#### WHAT IS REQUIRED
Below are some records; retype all of them exactly.
┌─ RECORDS FOR THE TASK
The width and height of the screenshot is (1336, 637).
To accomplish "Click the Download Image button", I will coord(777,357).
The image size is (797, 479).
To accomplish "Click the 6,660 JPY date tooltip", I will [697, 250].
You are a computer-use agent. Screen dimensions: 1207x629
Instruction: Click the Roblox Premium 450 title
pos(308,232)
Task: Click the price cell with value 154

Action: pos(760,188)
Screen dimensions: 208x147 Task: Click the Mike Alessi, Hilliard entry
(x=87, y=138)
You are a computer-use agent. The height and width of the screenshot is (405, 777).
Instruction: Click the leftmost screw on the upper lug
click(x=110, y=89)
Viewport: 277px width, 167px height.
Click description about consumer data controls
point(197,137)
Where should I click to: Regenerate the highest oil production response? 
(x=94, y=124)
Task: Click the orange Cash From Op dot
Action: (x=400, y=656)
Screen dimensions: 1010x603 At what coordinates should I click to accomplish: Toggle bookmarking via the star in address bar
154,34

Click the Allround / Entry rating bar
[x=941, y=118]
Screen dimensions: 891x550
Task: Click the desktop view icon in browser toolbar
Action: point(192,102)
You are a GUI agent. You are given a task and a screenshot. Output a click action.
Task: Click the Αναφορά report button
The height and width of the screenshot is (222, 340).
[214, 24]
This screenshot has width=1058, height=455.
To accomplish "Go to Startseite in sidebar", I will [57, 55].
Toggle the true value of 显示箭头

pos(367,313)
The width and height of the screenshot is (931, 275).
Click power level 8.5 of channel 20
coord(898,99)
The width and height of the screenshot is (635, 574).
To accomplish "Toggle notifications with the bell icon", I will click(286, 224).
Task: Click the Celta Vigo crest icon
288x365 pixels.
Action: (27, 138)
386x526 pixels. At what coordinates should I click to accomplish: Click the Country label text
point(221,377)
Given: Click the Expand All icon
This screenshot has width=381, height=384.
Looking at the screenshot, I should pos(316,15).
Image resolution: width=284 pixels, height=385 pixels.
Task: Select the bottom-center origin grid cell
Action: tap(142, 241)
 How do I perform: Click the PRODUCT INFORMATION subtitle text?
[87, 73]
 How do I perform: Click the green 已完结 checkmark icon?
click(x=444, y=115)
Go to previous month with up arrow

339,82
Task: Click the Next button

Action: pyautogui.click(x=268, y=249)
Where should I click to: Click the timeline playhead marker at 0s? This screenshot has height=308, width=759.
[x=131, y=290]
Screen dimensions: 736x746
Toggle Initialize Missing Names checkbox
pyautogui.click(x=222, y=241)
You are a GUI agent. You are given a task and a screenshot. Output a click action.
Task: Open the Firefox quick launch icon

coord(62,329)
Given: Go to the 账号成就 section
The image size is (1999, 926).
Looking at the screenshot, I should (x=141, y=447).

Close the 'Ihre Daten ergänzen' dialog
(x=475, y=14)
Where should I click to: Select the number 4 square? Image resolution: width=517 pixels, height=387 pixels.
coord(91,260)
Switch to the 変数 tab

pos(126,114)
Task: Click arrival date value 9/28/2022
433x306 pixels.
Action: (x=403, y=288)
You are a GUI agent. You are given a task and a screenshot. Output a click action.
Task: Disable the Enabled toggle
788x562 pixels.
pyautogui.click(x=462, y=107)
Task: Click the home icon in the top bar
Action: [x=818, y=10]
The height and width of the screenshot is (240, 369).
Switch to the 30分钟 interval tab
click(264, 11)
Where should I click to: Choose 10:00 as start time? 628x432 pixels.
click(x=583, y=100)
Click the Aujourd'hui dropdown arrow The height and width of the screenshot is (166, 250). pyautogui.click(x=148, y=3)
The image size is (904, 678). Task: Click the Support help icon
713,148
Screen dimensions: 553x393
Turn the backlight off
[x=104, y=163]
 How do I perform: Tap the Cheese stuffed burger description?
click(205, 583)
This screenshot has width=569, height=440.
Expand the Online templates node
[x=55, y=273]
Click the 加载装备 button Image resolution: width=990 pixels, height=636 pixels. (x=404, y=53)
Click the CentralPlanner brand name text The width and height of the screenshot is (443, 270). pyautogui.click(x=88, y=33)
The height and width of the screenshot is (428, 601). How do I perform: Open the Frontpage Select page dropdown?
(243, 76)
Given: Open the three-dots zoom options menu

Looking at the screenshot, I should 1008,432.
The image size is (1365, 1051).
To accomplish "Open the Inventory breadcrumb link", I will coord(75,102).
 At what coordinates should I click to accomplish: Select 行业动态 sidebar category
└─
#### YOUR RESPONSE
The width and height of the screenshot is (1336, 637).
To accomplish "Click the Download Image button", I will coord(777,357).
The image size is (797, 479).
To accomplish "Click the 6,660 JPY date tooltip", I will [697, 250].
You are a computer-use agent. Screen dimensions: 1207x629
Instruction: Click the Roblox Premium 450 title
pos(308,232)
Task: Click the price cell with value 154

Action: pos(760,188)
Screen dimensions: 208x147 Task: Click the Mike Alessi, Hilliard entry
(x=87, y=138)
You are a computer-use agent. The height and width of the screenshot is (405, 777).
Instruction: Click the leftmost screw on the upper lug
click(x=110, y=89)
Viewport: 277px width, 167px height.
Click description about consumer data controls
point(197,137)
Where should I click to: Regenerate the highest oil production response? 
(x=94, y=124)
Task: Click the orange Cash From Op dot
Action: (x=400, y=656)
Screen dimensions: 1010x603 At what coordinates should I click to accomplish: Toggle bookmarking via the star in address bar
154,34

Click the Allround / Entry rating bar
[x=941, y=118]
Screen dimensions: 891x550
Task: Click the desktop view icon in browser toolbar
Action: point(192,102)
You are a GUI agent. You are given a task and a screenshot. Output a click action.
Task: Click the Αναφορά report button
The height and width of the screenshot is (222, 340).
[214, 24]
This screenshot has width=1058, height=455.
To accomplish "Go to Startseite in sidebar", I will [57, 55].
Toggle the true value of 显示箭头

pos(367,313)
The width and height of the screenshot is (931, 275).
Click power level 8.5 of channel 20
coord(898,99)
The width and height of the screenshot is (635, 574).
To accomplish "Toggle notifications with the bell icon", I will click(286, 224).
Task: Click the Celta Vigo crest icon
288x365 pixels.
Action: (27, 138)
386x526 pixels. At what coordinates should I click to accomplish: Click the Country label text
point(221,377)
Given: Click the Expand All icon
This screenshot has width=381, height=384.
Looking at the screenshot, I should pos(316,15).
Image resolution: width=284 pixels, height=385 pixels.
Task: Select the bottom-center origin grid cell
Action: tap(142, 241)
 How do I perform: Click the PRODUCT INFORMATION subtitle text?
[87, 73]
 How do I perform: Click the green 已完结 checkmark icon?
click(x=444, y=115)
Go to previous month with up arrow

339,82
Task: Click the Next button

Action: pyautogui.click(x=268, y=249)
Where should I click to: Click the timeline playhead marker at 0s? This screenshot has height=308, width=759.
[x=131, y=290]
Screen dimensions: 736x746
Toggle Initialize Missing Names checkbox
pyautogui.click(x=222, y=241)
You are a GUI agent. You are given a task and a screenshot. Output a click action.
Task: Open the Firefox quick launch icon

coord(62,329)
Given: Go to the 账号成就 section
The image size is (1999, 926).
Looking at the screenshot, I should (x=141, y=447).

Close the 'Ihre Daten ergänzen' dialog
(x=475, y=14)
Where should I click to: Select the number 4 square? Image resolution: width=517 pixels, height=387 pixels.
coord(91,260)
Switch to the 変数 tab

pos(126,114)
Task: Click arrival date value 9/28/2022
433x306 pixels.
Action: (x=403, y=288)
You are a GUI agent. You are given a task and a screenshot. Output a click action.
Task: Disable the Enabled toggle
788x562 pixels.
pyautogui.click(x=462, y=107)
Task: Click the home icon in the top bar
Action: [x=818, y=10]
The height and width of the screenshot is (240, 369).
Switch to the 30分钟 interval tab
click(264, 11)
Where should I click to: Choose 10:00 as start time? 628x432 pixels.
click(x=583, y=100)
Click the Aujourd'hui dropdown arrow The height and width of the screenshot is (166, 250). pyautogui.click(x=148, y=3)
The image size is (904, 678). Task: Click the Support help icon
713,148
Screen dimensions: 553x393
Turn the backlight off
[x=104, y=163]
 How do I perform: Tap the Cheese stuffed burger description?
click(205, 583)
This screenshot has width=569, height=440.
Expand the Online templates node
[x=55, y=273]
Click the 加载装备 button Image resolution: width=990 pixels, height=636 pixels. (x=404, y=53)
Click the CentralPlanner brand name text The width and height of the screenshot is (443, 270). pyautogui.click(x=88, y=33)
The height and width of the screenshot is (428, 601). How do I perform: Open the Frontpage Select page dropdown?
(243, 76)
Given: Open the three-dots zoom options menu

Looking at the screenshot, I should 1008,432.
The image size is (1365, 1051).
To accomplish "Open the Inventory breadcrumb link", I will coord(75,102).
 At what coordinates should I click to accomplish: Select 行业动态 sidebar category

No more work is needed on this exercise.